Adam: "Oh! I forgot."
'song: "You don't really love me." *pouts mightily*
Adam: "They weren't wasn't on The List."
'song: "But you knew." (I have been bitching about Boston Organics not giving us our promised yams for a few days now.)
Adam: "You were too busy writing 'pony' on the shopping list to write 'yams'."
'song: "Well. I want a yam pony."
Adam: "They don't sell yam ponies at our Shaw's."
'song: "Well, we need to find a better store, then."
Elayna, just now realizing that we've taken a left turn into Bat Country: "Mommy, there's no such thing as a yam pony."
'song: "Sure there is.
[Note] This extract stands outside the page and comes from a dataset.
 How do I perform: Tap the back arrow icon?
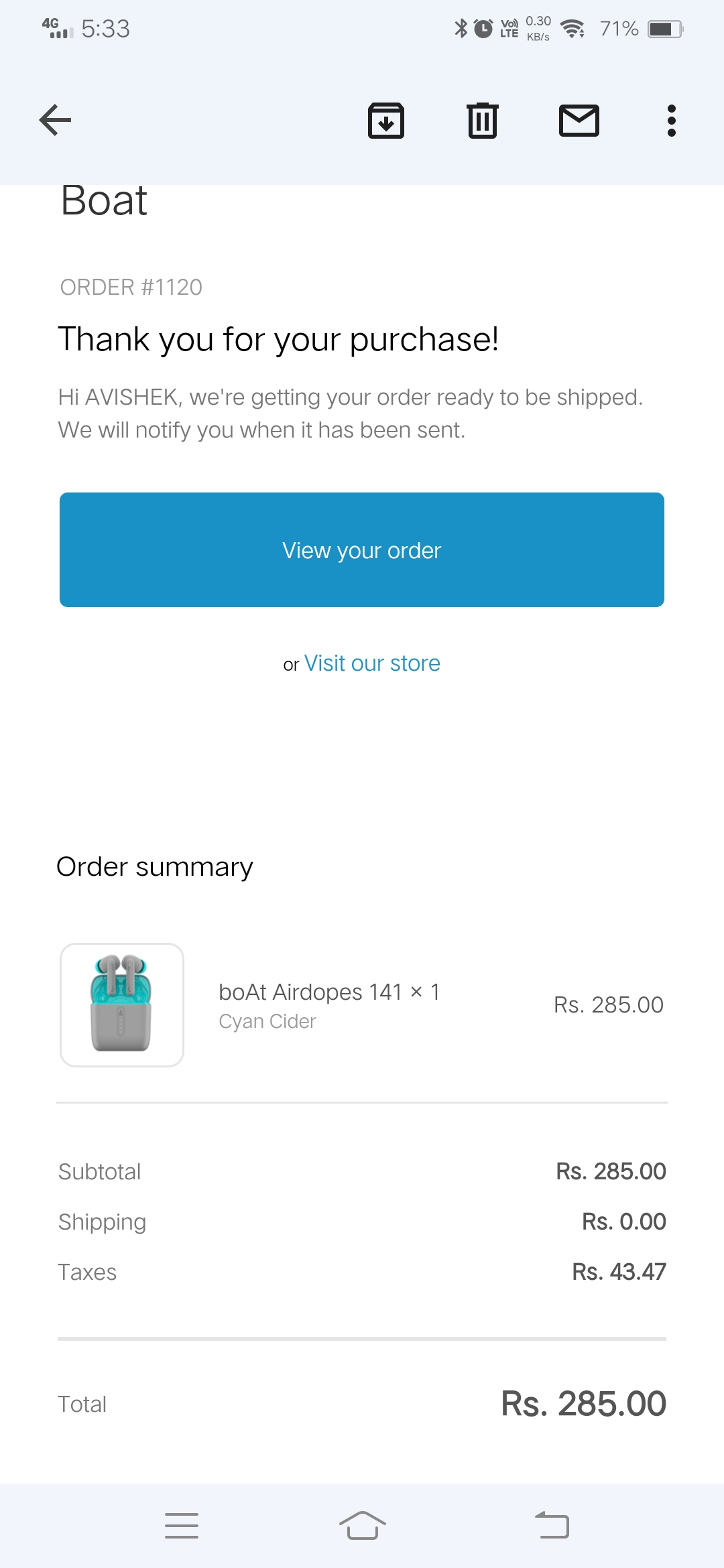pyautogui.click(x=56, y=121)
You buy..." *thinks* "Six yams. And you stick them together with toothpicks. To look like a pony."
Adam: "How would you cook that?"
'song: "I wouldn't."
Elayna: "What's the point, then?"
'song: "Well, I would put it on top of the TV. And when people came over, I would be like-" *game show hostess gesture* "yam pony."
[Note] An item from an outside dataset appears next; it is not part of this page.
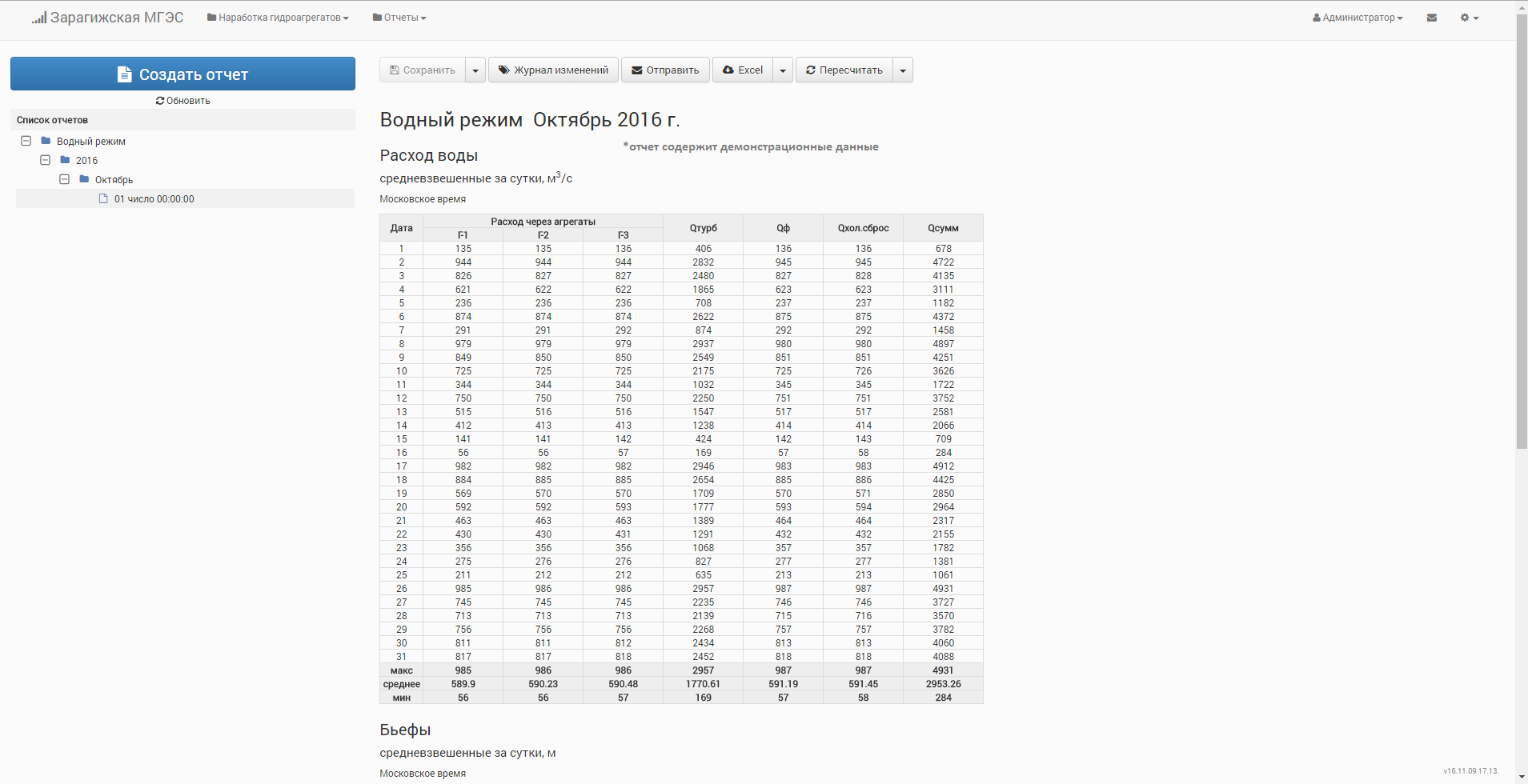
Task: Click the Журнал изменений button
Action: pos(553,70)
Elayna: "It would get old and smelly."
'song: "I would shellac it."
Adam: "It would be a waste of time and energy."
'song: "Yes. But not much. And it would more than pay for itself in amusement value."
Adam: "For you."
Elayna: "So basically, you want to profit from a shellaced yam pony."
Really, I just wanted yams for dinner. But I'll take whatever twists my brain takes me through. Yam pony.